É isso que os historiadores e sociólogos progressistas chamam de racismo estrutural. Ou seja, nas relações econômicas e sociais estabelecidas no cotidiano, a cultura do racismo continua hegemônica e predominante, porque nunca foi interesse das elites acertar as contas com o passado e erradicá-lo de fato.
E essa mudança qualitativa jamais será possível sem uma verdadeira revolução democrática liderada pelas maiorias. Ela implica necessariamente em uma transformação profunda nas atuais relações econômicas, sociais e culturais, marcadas pela absurda concentração de renda e a desigualdade social que produz, além da violência simbólica que busca legitimar a cultura dominante.
Os números relativos à violência urbana são reveladores de um racismo secular que as elites cinicamente insistem em fazer de conta que não existe. Conforme o Atlas da violência 2020, em dez anos (2008 a 2018) a taxa de homicídios de negros aumentou 11,5%, enquanto a de não negros caiu 12%. A cada ano mais de quarenta mil pessoas são assassinadas. A metade são jovens de até 29 anos. A imensa maioria negros (73%). Em 2018, das 4.519 mulheres vítimas de feminicídios no Brasil (uma a cada duas horas), 68% eram negras.
É um extermínio similar ao ocorrido durante o regime de escravidão e naturalizado pela cobertura da grande imprensa. Ao chamado cidadão comum, que vive a violência em seu cotidiano ou que assiste a tudo estarrecido através dos telejornais, é vendida a ideia de uma violência em espiral que parece ter existido desde sempre e contra a qual não existe solução possível. Jamais se faz a relação com as suas verdadeiras causas e tampouco se questiona por que os negros são as suas maiores vítimas.

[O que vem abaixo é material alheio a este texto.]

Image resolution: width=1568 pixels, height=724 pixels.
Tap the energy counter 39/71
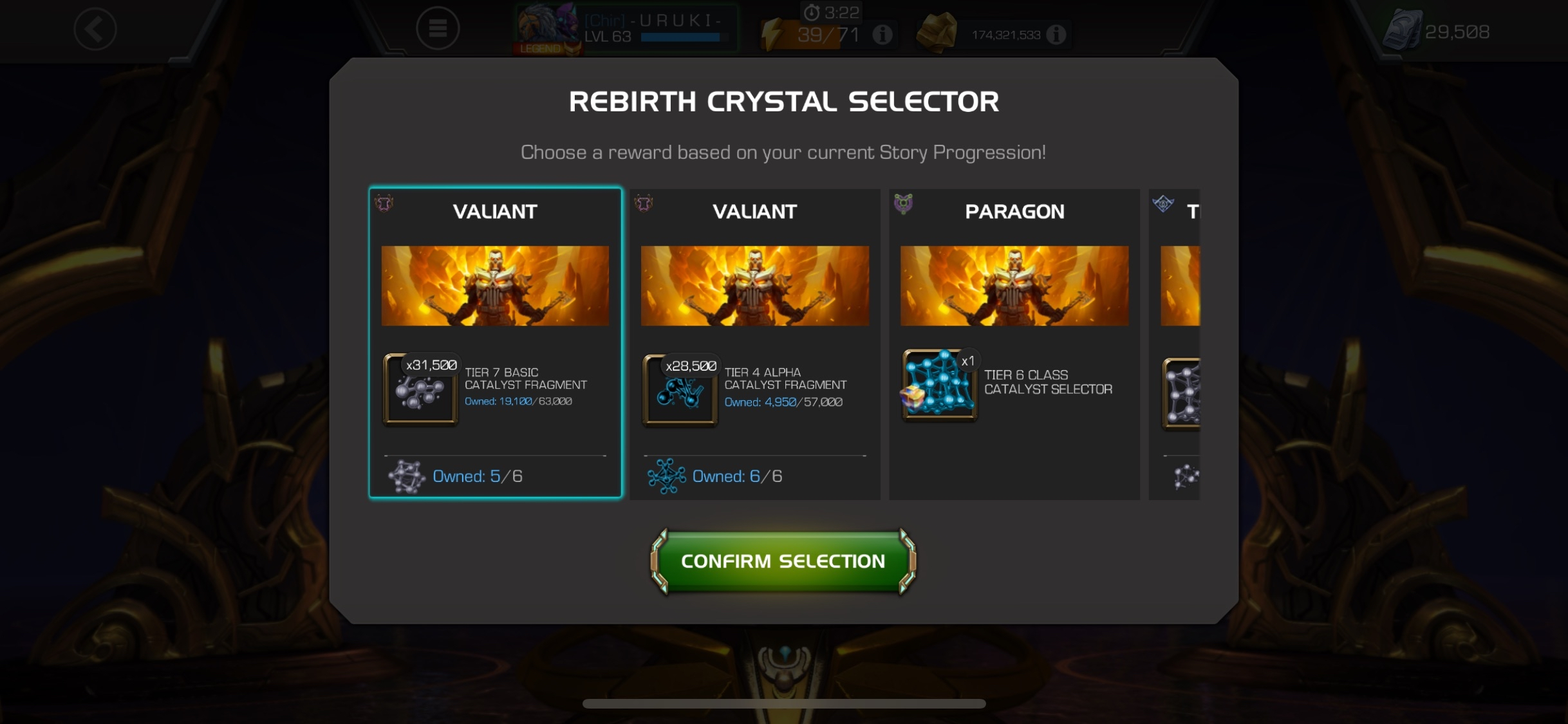pyautogui.click(x=828, y=35)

Da mesma forma são reveladores do racismo os dados de acesso aos postos de trabalho e à educação formal. Não existe denúncia mais evidente da exclusão social de que os negros são vítimas do que o fato de, mesmo representando mais da metade da população brasileira (54%), serem predominantes em postos de trabalho de pior remuneração e minoria nos bancos escolares em todos os níveis.
De acordo com o IBGE (2017), os afrodescendentes são maioria em setores com remuneração mais baixa: agropecuária (60,8%), construção civil (63%) e serviços domésticos (65,9%). Na área da educação, os números são alarmantes. Os negros são 71,7% dos jovens que abandonam a escola, em razão da necessidade de trabalhar para sobreviver. No ensino superior, representam apenas 7,12% dos matriculados.
Por conta disso, a questão da superação da discriminação racial se torna cada vez mais um tema central para a discussão em torno de um projeto de futuro para o país. E a resistência a mudanças que assegurem direitos expressa o quanto a manutenção do quadro atual interessa ao poder dominante. Os avanços construídos a partir dos governos de Lula e Dilma, como o reconhecimento das comunidades quilombolas, inserção digna no mundo do trabalho e a política de cotas nas universidades, dentre vários outros, sofreram duríssimos ataques dos setores conservadores. O bolsonarismo é a expressão contemporânea dessa cultura atrasada, impregnada de ódio, discriminação e intolerância.
Um Brasil verdadeiramente novo, somente será construído com a efetiva compensação histórica dos crimes cometidos contra nossos afrodescendentes. E essa reparação, passa não apenas pelo reconhecimento das atrocidades cometidas ontem e hoje como, fundamentalmente, pelo direito real de usufruir de todos os benefícios da riqueza material e da produção cultural da sociedade brasileira. Os desdobramentos dessa luta secular delinearão o modelo de país que legaremos aos nossos descendentes.